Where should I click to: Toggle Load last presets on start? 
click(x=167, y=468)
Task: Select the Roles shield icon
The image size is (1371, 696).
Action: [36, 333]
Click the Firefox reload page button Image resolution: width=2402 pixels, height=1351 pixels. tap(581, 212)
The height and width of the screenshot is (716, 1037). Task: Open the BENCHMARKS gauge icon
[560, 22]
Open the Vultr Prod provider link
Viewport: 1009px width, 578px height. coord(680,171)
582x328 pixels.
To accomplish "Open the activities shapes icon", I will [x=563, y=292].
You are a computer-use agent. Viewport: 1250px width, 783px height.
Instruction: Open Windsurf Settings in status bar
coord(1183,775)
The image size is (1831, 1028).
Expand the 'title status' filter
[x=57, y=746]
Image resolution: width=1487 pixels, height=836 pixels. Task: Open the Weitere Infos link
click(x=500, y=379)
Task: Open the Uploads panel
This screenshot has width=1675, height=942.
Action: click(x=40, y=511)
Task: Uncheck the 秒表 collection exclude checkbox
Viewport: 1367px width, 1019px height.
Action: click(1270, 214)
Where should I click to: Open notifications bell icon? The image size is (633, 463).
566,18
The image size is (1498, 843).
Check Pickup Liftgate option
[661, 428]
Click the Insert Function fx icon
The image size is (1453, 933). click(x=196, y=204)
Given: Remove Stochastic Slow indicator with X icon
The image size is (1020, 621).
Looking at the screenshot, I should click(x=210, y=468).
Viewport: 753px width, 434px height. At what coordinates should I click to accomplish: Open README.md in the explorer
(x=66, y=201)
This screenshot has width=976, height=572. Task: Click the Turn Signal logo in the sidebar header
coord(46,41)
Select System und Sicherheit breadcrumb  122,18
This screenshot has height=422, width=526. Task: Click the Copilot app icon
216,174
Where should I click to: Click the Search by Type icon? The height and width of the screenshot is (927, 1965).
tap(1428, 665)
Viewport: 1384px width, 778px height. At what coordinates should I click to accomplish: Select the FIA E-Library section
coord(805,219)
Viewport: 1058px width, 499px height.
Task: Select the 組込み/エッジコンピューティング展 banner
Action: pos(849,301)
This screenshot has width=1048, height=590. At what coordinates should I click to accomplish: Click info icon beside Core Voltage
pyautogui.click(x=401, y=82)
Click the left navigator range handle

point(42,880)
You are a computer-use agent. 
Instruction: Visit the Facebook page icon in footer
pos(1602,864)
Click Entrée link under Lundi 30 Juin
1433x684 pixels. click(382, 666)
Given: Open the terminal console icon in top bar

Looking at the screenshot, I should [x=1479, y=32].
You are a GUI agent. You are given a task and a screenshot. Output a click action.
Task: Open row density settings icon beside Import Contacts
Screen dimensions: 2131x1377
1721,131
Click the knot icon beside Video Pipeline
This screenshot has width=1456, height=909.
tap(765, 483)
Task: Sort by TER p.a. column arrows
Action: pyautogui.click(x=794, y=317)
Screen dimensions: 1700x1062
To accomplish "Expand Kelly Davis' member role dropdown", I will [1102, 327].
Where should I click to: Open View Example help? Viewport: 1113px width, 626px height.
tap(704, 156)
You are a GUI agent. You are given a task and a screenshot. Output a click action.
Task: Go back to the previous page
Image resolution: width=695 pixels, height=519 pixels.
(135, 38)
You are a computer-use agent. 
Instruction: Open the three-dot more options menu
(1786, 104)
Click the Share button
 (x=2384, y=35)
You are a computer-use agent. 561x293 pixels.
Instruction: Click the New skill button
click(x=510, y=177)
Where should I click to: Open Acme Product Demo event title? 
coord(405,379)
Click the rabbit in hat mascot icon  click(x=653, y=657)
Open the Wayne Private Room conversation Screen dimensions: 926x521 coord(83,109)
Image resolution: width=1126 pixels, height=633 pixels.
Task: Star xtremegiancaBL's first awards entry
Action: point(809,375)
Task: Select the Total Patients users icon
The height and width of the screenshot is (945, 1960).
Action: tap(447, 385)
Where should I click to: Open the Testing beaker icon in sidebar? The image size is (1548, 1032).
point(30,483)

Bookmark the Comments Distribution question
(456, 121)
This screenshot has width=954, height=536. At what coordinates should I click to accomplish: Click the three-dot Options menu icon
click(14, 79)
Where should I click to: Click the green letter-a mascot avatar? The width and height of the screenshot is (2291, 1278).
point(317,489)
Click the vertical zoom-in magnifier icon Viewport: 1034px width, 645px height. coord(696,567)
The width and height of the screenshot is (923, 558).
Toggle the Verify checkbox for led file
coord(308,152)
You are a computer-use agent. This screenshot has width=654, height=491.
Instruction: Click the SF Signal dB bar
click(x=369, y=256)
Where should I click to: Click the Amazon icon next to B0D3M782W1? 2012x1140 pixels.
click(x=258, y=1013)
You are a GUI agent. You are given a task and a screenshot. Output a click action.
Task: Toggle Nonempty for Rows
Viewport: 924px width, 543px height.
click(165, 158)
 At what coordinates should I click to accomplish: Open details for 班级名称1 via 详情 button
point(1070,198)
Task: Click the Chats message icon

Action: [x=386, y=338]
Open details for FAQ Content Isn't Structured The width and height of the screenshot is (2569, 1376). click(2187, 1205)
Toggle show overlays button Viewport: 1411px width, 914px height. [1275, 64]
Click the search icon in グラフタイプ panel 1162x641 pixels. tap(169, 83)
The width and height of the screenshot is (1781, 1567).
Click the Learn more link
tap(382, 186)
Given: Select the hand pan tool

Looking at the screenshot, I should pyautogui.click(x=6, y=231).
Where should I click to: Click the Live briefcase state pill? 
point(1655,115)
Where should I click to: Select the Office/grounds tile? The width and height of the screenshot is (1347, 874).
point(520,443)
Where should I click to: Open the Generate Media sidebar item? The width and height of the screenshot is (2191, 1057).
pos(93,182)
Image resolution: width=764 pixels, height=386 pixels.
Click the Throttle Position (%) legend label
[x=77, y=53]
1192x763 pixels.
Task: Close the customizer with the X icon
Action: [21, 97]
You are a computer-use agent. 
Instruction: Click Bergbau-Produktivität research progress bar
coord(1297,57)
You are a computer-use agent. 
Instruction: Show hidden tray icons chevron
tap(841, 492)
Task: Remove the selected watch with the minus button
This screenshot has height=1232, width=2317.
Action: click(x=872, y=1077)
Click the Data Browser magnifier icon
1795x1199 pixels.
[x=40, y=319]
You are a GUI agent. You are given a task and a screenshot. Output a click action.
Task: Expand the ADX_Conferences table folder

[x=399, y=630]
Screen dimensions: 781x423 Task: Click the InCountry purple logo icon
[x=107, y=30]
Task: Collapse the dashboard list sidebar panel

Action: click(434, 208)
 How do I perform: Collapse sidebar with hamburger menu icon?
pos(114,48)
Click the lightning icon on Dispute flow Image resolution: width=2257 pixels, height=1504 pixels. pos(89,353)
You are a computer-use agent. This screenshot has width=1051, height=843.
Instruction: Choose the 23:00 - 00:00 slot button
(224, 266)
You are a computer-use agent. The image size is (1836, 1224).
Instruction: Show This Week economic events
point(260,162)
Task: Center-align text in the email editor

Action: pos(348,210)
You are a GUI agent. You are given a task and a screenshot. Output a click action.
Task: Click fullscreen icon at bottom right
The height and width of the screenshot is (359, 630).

════

-- PROBLEM STATEMENT --
Start to finish, transcribe the listing above exactly.

-- SOLUTION TO THIS TASK --
Where should I click to: Toggle Load last presets on start? 
click(x=167, y=468)
Task: Select the Roles shield icon
The image size is (1371, 696).
Action: [36, 333]
Click the Firefox reload page button Image resolution: width=2402 pixels, height=1351 pixels. tap(581, 212)
The height and width of the screenshot is (716, 1037). Task: Open the BENCHMARKS gauge icon
[560, 22]
Open the Vultr Prod provider link
Viewport: 1009px width, 578px height. coord(680,171)
582x328 pixels.
To accomplish "Open the activities shapes icon", I will [x=563, y=292].
You are a computer-use agent. Viewport: 1250px width, 783px height.
Instruction: Open Windsurf Settings in status bar
coord(1183,775)
The image size is (1831, 1028).
Expand the 'title status' filter
[x=57, y=746]
Image resolution: width=1487 pixels, height=836 pixels. Task: Open the Weitere Infos link
click(x=500, y=379)
Task: Open the Uploads panel
This screenshot has width=1675, height=942.
Action: click(x=40, y=511)
Task: Uncheck the 秒表 collection exclude checkbox
Viewport: 1367px width, 1019px height.
Action: click(1270, 214)
Where should I click to: Open notifications bell icon? The image size is (633, 463).
566,18
The image size is (1498, 843).
Check Pickup Liftgate option
[661, 428]
Click the Insert Function fx icon
The image size is (1453, 933). click(x=196, y=204)
Given: Remove Stochastic Slow indicator with X icon
The image size is (1020, 621).
Looking at the screenshot, I should click(x=210, y=468).
Viewport: 753px width, 434px height. At what coordinates should I click to accomplish: Open README.md in the explorer
(x=66, y=201)
This screenshot has width=976, height=572. Task: Click the Turn Signal logo in the sidebar header
coord(46,41)
Select System und Sicherheit breadcrumb  122,18
This screenshot has height=422, width=526. Task: Click the Copilot app icon
216,174
Where should I click to: Click the Search by Type icon? The height and width of the screenshot is (927, 1965).
tap(1428, 665)
Viewport: 1384px width, 778px height. At what coordinates should I click to accomplish: Select the FIA E-Library section
coord(805,219)
Viewport: 1058px width, 499px height.
Task: Select the 組込み/エッジコンピューティング展 banner
Action: pos(849,301)
This screenshot has width=1048, height=590. At what coordinates should I click to accomplish: Click info icon beside Core Voltage
pyautogui.click(x=401, y=82)
Click the left navigator range handle

point(42,880)
You are a computer-use agent. 
Instruction: Visit the Facebook page icon in footer
pos(1602,864)
Click Entrée link under Lundi 30 Juin
1433x684 pixels. click(382, 666)
Given: Open the terminal console icon in top bar

Looking at the screenshot, I should [x=1479, y=32].
You are a GUI agent. You are given a task and a screenshot. Output a click action.
Task: Open row density settings icon beside Import Contacts
Screen dimensions: 2131x1377
1721,131
Click the knot icon beside Video Pipeline
This screenshot has width=1456, height=909.
tap(765, 483)
Task: Sort by TER p.a. column arrows
Action: pyautogui.click(x=794, y=317)
Screen dimensions: 1700x1062
To accomplish "Expand Kelly Davis' member role dropdown", I will [1102, 327].
Where should I click to: Open View Example help? Viewport: 1113px width, 626px height.
tap(704, 156)
You are a GUI agent. You are given a task and a screenshot. Output a click action.
Task: Go back to the previous page
Image resolution: width=695 pixels, height=519 pixels.
(135, 38)
You are a computer-use agent. 
Instruction: Open the three-dot more options menu
(1786, 104)
Click the Share button
 (x=2384, y=35)
You are a computer-use agent. 561x293 pixels.
Instruction: Click the New skill button
click(x=510, y=177)
Where should I click to: Open Acme Product Demo event title? 
coord(405,379)
Click the rabbit in hat mascot icon  click(x=653, y=657)
Open the Wayne Private Room conversation Screen dimensions: 926x521 coord(83,109)
Image resolution: width=1126 pixels, height=633 pixels.
Task: Star xtremegiancaBL's first awards entry
Action: point(809,375)
Task: Select the Total Patients users icon
The height and width of the screenshot is (945, 1960).
Action: tap(447, 385)
Where should I click to: Open the Testing beaker icon in sidebar? The image size is (1548, 1032).
point(30,483)

Bookmark the Comments Distribution question
(456, 121)
This screenshot has width=954, height=536. At what coordinates should I click to accomplish: Click the three-dot Options menu icon
click(14, 79)
Where should I click to: Click the green letter-a mascot avatar? The width and height of the screenshot is (2291, 1278).
point(317,489)
Click the vertical zoom-in magnifier icon Viewport: 1034px width, 645px height. coord(696,567)
The width and height of the screenshot is (923, 558).
Toggle the Verify checkbox for led file
coord(308,152)
You are a computer-use agent. This screenshot has width=654, height=491.
Instruction: Click the SF Signal dB bar
click(x=369, y=256)
Where should I click to: Click the Amazon icon next to B0D3M782W1? 2012x1140 pixels.
click(x=258, y=1013)
You are a GUI agent. You are given a task and a screenshot. Output a click action.
Task: Toggle Nonempty for Rows
Viewport: 924px width, 543px height.
click(165, 158)
 At what coordinates should I click to accomplish: Open details for 班级名称1 via 详情 button
point(1070,198)
Task: Click the Chats message icon

Action: [x=386, y=338]
Open details for FAQ Content Isn't Structured The width and height of the screenshot is (2569, 1376). click(2187, 1205)
Toggle show overlays button Viewport: 1411px width, 914px height. [1275, 64]
Click the search icon in グラフタイプ panel 1162x641 pixels. tap(169, 83)
The width and height of the screenshot is (1781, 1567).
Click the Learn more link
tap(382, 186)
Given: Select the hand pan tool

Looking at the screenshot, I should pyautogui.click(x=6, y=231).
Where should I click to: Click the Live briefcase state pill? 
point(1655,115)
Where should I click to: Select the Office/grounds tile? The width and height of the screenshot is (1347, 874).
point(520,443)
Where should I click to: Open the Generate Media sidebar item? The width and height of the screenshot is (2191, 1057).
pos(93,182)
Image resolution: width=764 pixels, height=386 pixels.
Click the Throttle Position (%) legend label
[x=77, y=53]
1192x763 pixels.
Task: Close the customizer with the X icon
Action: [21, 97]
You are a computer-use agent. 
Instruction: Click Bergbau-Produktivität research progress bar
coord(1297,57)
You are a computer-use agent. 
Instruction: Show hidden tray icons chevron
tap(841, 492)
Task: Remove the selected watch with the minus button
This screenshot has height=1232, width=2317.
Action: click(x=872, y=1077)
Click the Data Browser magnifier icon
1795x1199 pixels.
[x=40, y=319]
You are a GUI agent. You are given a task and a screenshot. Output a click action.
Task: Expand the ADX_Conferences table folder

[x=399, y=630]
Screen dimensions: 781x423 Task: Click the InCountry purple logo icon
[x=107, y=30]
Task: Collapse the dashboard list sidebar panel

Action: click(434, 208)
 How do I perform: Collapse sidebar with hamburger menu icon?
pos(114,48)
Click the lightning icon on Dispute flow Image resolution: width=2257 pixels, height=1504 pixels. pos(89,353)
You are a computer-use agent. This screenshot has width=1051, height=843.
Instruction: Choose the 23:00 - 00:00 slot button
(224, 266)
You are a computer-use agent. The image size is (1836, 1224).
Instruction: Show This Week economic events
point(260,162)
Task: Center-align text in the email editor

Action: pos(348,210)
You are a GUI agent. You are given a task and a screenshot. Output a click action.
Task: Click fullscreen icon at bottom right
The height and width of the screenshot is (359, 630).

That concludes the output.